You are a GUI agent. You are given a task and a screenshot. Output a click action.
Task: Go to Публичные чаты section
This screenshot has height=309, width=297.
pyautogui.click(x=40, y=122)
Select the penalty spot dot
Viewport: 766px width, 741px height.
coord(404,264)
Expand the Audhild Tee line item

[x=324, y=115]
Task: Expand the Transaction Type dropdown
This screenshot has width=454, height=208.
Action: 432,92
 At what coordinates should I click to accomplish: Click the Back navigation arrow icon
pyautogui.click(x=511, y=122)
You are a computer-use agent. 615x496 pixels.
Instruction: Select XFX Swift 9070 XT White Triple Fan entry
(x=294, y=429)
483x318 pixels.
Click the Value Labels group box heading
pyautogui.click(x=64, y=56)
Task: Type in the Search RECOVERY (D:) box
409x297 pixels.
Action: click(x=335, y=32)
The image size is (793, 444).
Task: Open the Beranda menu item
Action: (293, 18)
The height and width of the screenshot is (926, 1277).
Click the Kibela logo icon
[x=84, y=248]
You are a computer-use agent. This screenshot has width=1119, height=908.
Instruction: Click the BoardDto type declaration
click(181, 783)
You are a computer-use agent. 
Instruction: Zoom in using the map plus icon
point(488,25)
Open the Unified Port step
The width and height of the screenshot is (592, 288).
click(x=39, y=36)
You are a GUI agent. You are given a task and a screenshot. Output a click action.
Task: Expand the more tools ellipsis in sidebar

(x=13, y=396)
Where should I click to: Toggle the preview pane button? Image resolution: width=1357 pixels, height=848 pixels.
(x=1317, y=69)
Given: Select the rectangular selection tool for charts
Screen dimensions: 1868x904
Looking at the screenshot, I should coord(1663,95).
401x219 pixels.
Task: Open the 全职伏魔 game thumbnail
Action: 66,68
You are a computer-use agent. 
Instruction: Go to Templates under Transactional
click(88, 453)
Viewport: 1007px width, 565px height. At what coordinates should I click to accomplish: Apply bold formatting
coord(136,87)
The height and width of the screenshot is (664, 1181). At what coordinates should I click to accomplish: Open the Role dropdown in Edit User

============

= WORK INSTRUCTIONS =
Retype all of the lines above exactly.

= RESULT BELOW =
You are a GUI agent. You are given a task and a screenshot. Output a click action.
Task: Go to Публичные чаты section
This screenshot has height=309, width=297.
pyautogui.click(x=40, y=122)
Select the penalty spot dot
Viewport: 766px width, 741px height.
coord(404,264)
Expand the Audhild Tee line item

[x=324, y=115]
Task: Expand the Transaction Type dropdown
This screenshot has width=454, height=208.
Action: 432,92
 At what coordinates should I click to accomplish: Click the Back navigation arrow icon
pyautogui.click(x=511, y=122)
You are a computer-use agent. 615x496 pixels.
Instruction: Select XFX Swift 9070 XT White Triple Fan entry
(x=294, y=429)
483x318 pixels.
Click the Value Labels group box heading
pyautogui.click(x=64, y=56)
Task: Type in the Search RECOVERY (D:) box
409x297 pixels.
Action: click(x=335, y=32)
The image size is (793, 444).
Task: Open the Beranda menu item
Action: (293, 18)
The height and width of the screenshot is (926, 1277).
Click the Kibela logo icon
[x=84, y=248]
You are a computer-use agent. This screenshot has width=1119, height=908.
Instruction: Click the BoardDto type declaration
click(181, 783)
You are a computer-use agent. 
Instruction: Zoom in using the map plus icon
point(488,25)
Open the Unified Port step
The width and height of the screenshot is (592, 288).
click(x=39, y=36)
You are a GUI agent. You are given a task and a screenshot. Output a click action.
Task: Expand the more tools ellipsis in sidebar

(x=13, y=396)
Where should I click to: Toggle the preview pane button? Image resolution: width=1357 pixels, height=848 pixels.
(x=1317, y=69)
Given: Select the rectangular selection tool for charts
Screen dimensions: 1868x904
Looking at the screenshot, I should coord(1663,95).
401x219 pixels.
Task: Open the 全职伏魔 game thumbnail
Action: 66,68
You are a computer-use agent. 
Instruction: Go to Templates under Transactional
click(88, 453)
Viewport: 1007px width, 565px height. At what coordinates should I click to accomplish: Apply bold formatting
coord(136,87)
The height and width of the screenshot is (664, 1181). At what coordinates should I click to accomplish: Open the Role dropdown in Edit User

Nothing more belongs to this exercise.